EXERCISE MATERIALS
++++

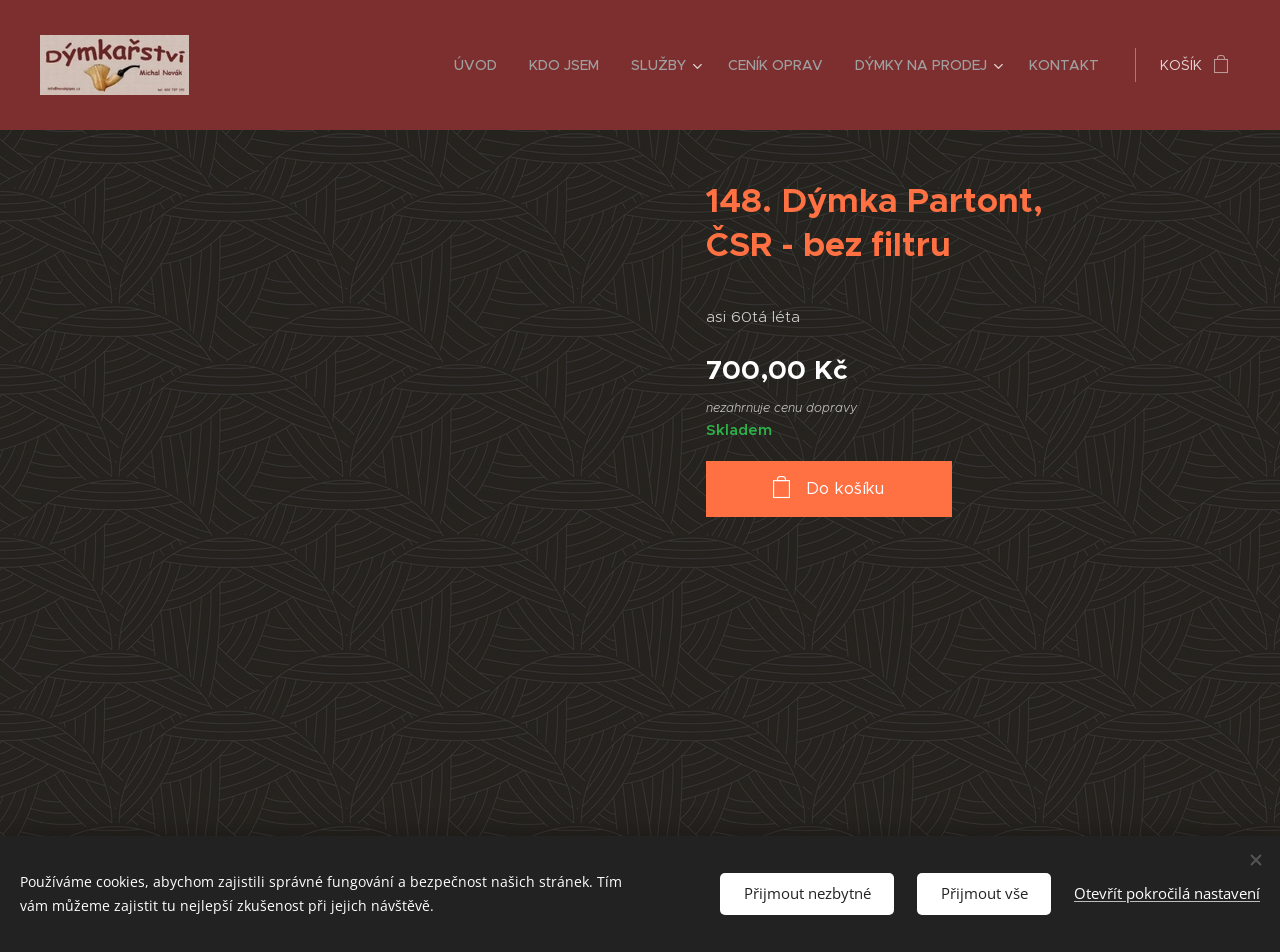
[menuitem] (481, 65)
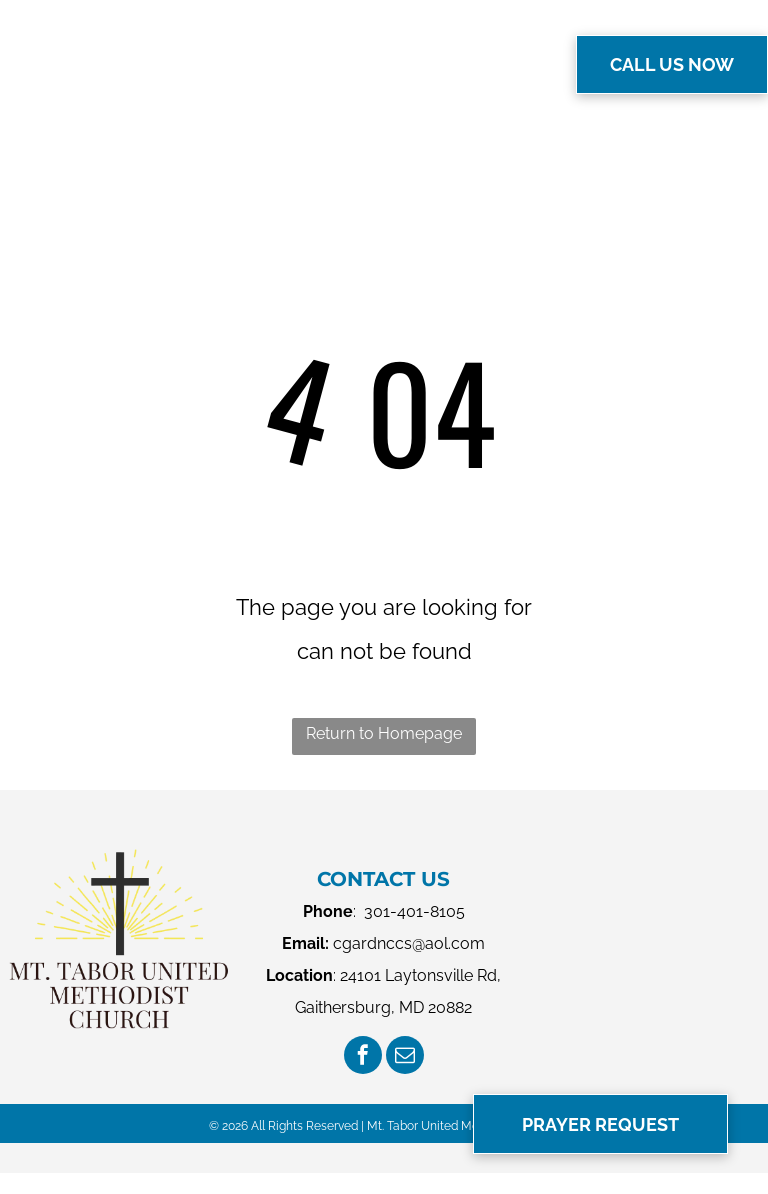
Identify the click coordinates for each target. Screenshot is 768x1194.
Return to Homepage (384, 733)
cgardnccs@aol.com (409, 943)
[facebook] (363, 1057)
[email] (405, 1057)
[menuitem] (282, 63)
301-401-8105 (414, 911)
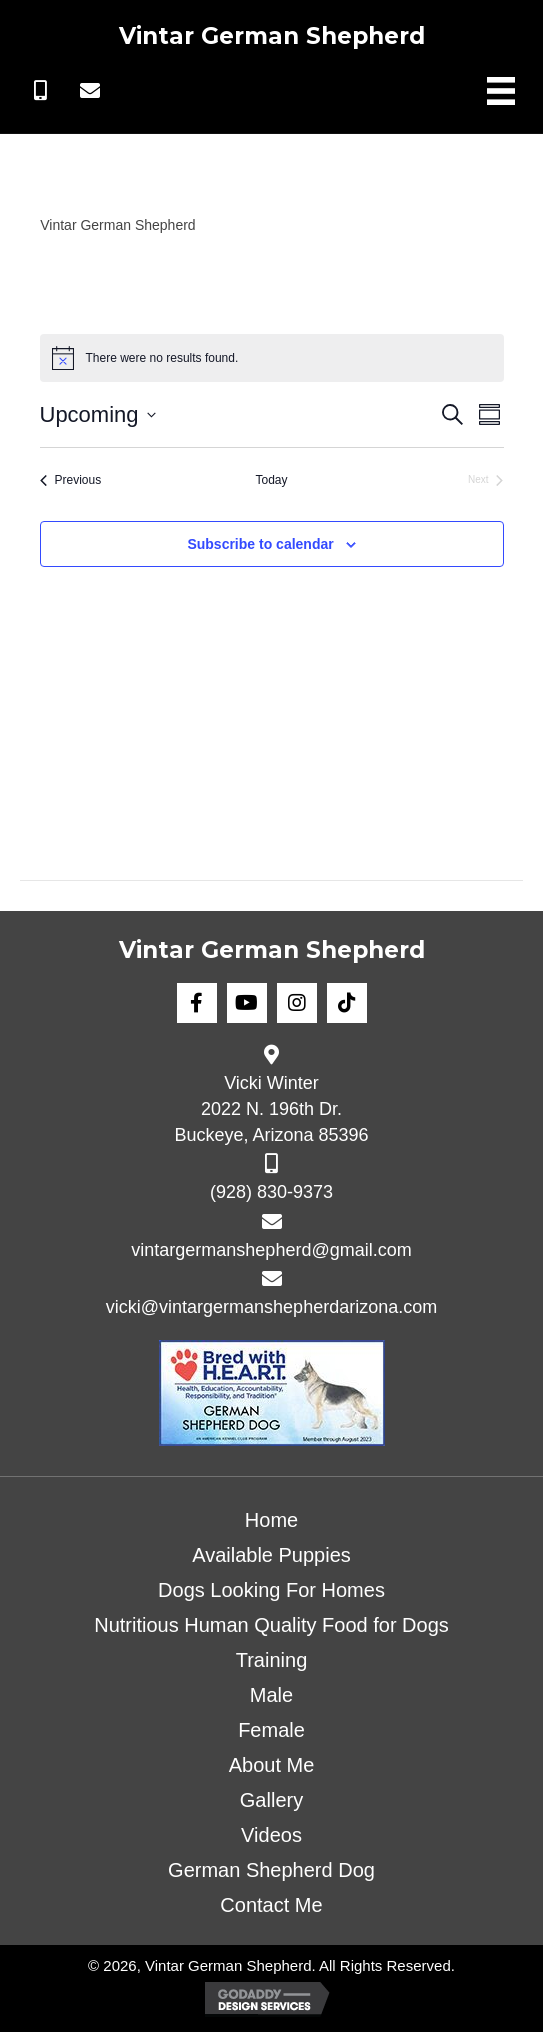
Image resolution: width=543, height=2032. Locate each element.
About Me (272, 1765)
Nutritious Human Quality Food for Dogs (271, 1625)
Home (271, 1520)
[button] (40, 91)
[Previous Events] (71, 480)
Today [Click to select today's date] (271, 480)
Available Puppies (271, 1555)
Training (272, 1660)
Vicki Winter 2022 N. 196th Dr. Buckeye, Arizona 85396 (271, 1109)
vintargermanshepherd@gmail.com (271, 1250)
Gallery (271, 1800)
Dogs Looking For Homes (271, 1590)
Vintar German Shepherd (272, 36)
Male (271, 1695)
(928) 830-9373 (271, 1192)
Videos (271, 1835)
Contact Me (271, 1905)
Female (271, 1730)
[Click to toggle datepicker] (98, 414)
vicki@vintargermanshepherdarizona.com (271, 1307)
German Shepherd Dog (271, 1870)
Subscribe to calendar (260, 544)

++++

DO THIS
Could you swap every "German Shepherd" in the material above for "Belgian Malinois" and give all of it back otherwise unchanged, leaving the pictures out?

SOLUTION TO THIS PROBLEM
[menuitem] (481, 65)
Identify the click coordinates for each target. Screenshot is 768x1194.
Return to Homepage (384, 733)
cgardnccs@aol.com (409, 943)
[facebook] (363, 1057)
[email] (405, 1057)
[menuitem] (282, 63)
301-401-8105 (414, 911)
Image resolution: width=543, height=2032. Locate each element.
About Me (272, 1765)
Nutritious Human Quality Food for Dogs (271, 1625)
Home (271, 1520)
[button] (40, 91)
[Previous Events] (71, 480)
Today [Click to select today's date] (271, 480)
Available Puppies (271, 1555)
Training (272, 1660)
Vicki Winter 2022 N. 196th Dr. Buckeye, Arizona 85396 (271, 1109)
vintargermanshepherd@gmail.com (271, 1250)
Gallery (271, 1800)
Dogs Looking For Homes (271, 1590)
Vintar Belgian Malinois (272, 36)
Male (271, 1695)
(928) 830-9373 (271, 1192)
Videos (271, 1835)
Contact Me (271, 1905)
Female (271, 1730)
[Click to toggle datepicker] (98, 414)
vicki@vintargermanshepherdarizona.com (271, 1307)
Belgian Malinois Dog (271, 1870)
Subscribe to calendar (260, 544)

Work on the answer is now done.